After the activity has been launched, students will need to observe the setup several times over the course of an hour. You should plan another activity for them to be doing in between observations.
My class runs for 1 hour and 15 minutes. Using the space heater allows enough time for the Galileo thermometer to warm up through its full range of temperature during the class period, allowing time for discussion at the end.
- "Observation," "Interpretation," "Hypothesis," "Proposal": As this is the first hands-on activity in my class, I lead a class discussion/review of the meaning of these terms before we begin. It's especially important that students have a clear distinction in mind between Observation and Interpretation.
- "System," "Closed System," "Open System": I do this activity after students have been exposed to these concepts by reading the "Earth System" chapter in The Blue Planet: An Introduction to Earth System Science (Skinner et al, 1999). I think this activity could also be used to have students "discover" the phenomenon of a closed system.
- Heat, temperature, density, volume: To completely and correctly interpret their observations, students need to know that: (a) when heat is added to a material, its temperature goes up, (b) for most materials (including liquid water), when temperature goes up, volume goes up and density goes down. Among my college students, at least someone in any group of three of four has this knowledge, although often not in a very well-organized or accessible form. Therefore, I don't review this knowledge before the activity, but instead let students struggle to recall and use this half-remembered knowledge.
- Buoyancy : When things are free to move, things of low density tend to float up and things of high density tend to sink down. Again, I don't review this knowledge in advance, but instead let students bring forth this half-buried knowledge in the course of the activity.
(1) Organize students (or have them organize themselves) into groups of 2-4. Give out one worksheet to each group.
(2) Put the Galileo thermometer in a central location where students can see it from their seats and can easily come up in groups to see it close up. Because you have pre-cooled the thermometer, all of the floats are initially at the top of the fluid-filled cylinder.
(3) Invite students up in groups to make their first set of observations.
(4) Turn on the space heater or hair dryer and set it up so that it heats the Galileo thermometer.
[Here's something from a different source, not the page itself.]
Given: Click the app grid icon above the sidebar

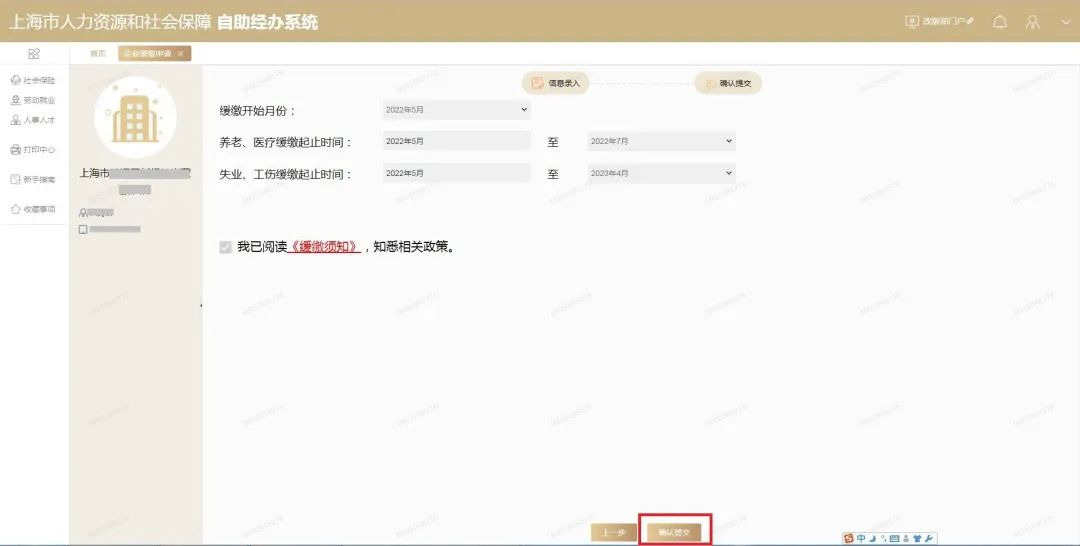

(5) Over the course of the class period, student groups come up to observe the thermometer. As time goes by, and the thermometer heats up, the floats will, one after another, gradually sink to the bottom of the cylinder. (CAUTION: Make sure that you don't overheat the thermometer! When the last float has sunk turn off the heater.)
(6) As the last float sinks, encourage students to get on with generating their interpretation/hypothesis, and formulating a plan to test their hypothesis. Circulate among the small groups listening to discussions, listening for logical flaws, asking questions to get discussions back on track.
(7) Collect worksheets. Make sure each student's name is on the sheet.
(8) Bring students back together as full class, and lead a discussion of what they observed, how they interpreted/explained what they saw, and how they might test their interpretation/explanation (see below and worksheet).
Discussion/ Assessment of Worksheets:
The following notes include questions you may wish to ask and points you may wish to bring out in the small group discussions and/or the whole class discussion at the end of the class. These are the same points that you will probably want to look for in assessing students' written answers.
"What did you see?" "What did you see the second time you looked that was different from the first time you looked?" "Did you see anything else?"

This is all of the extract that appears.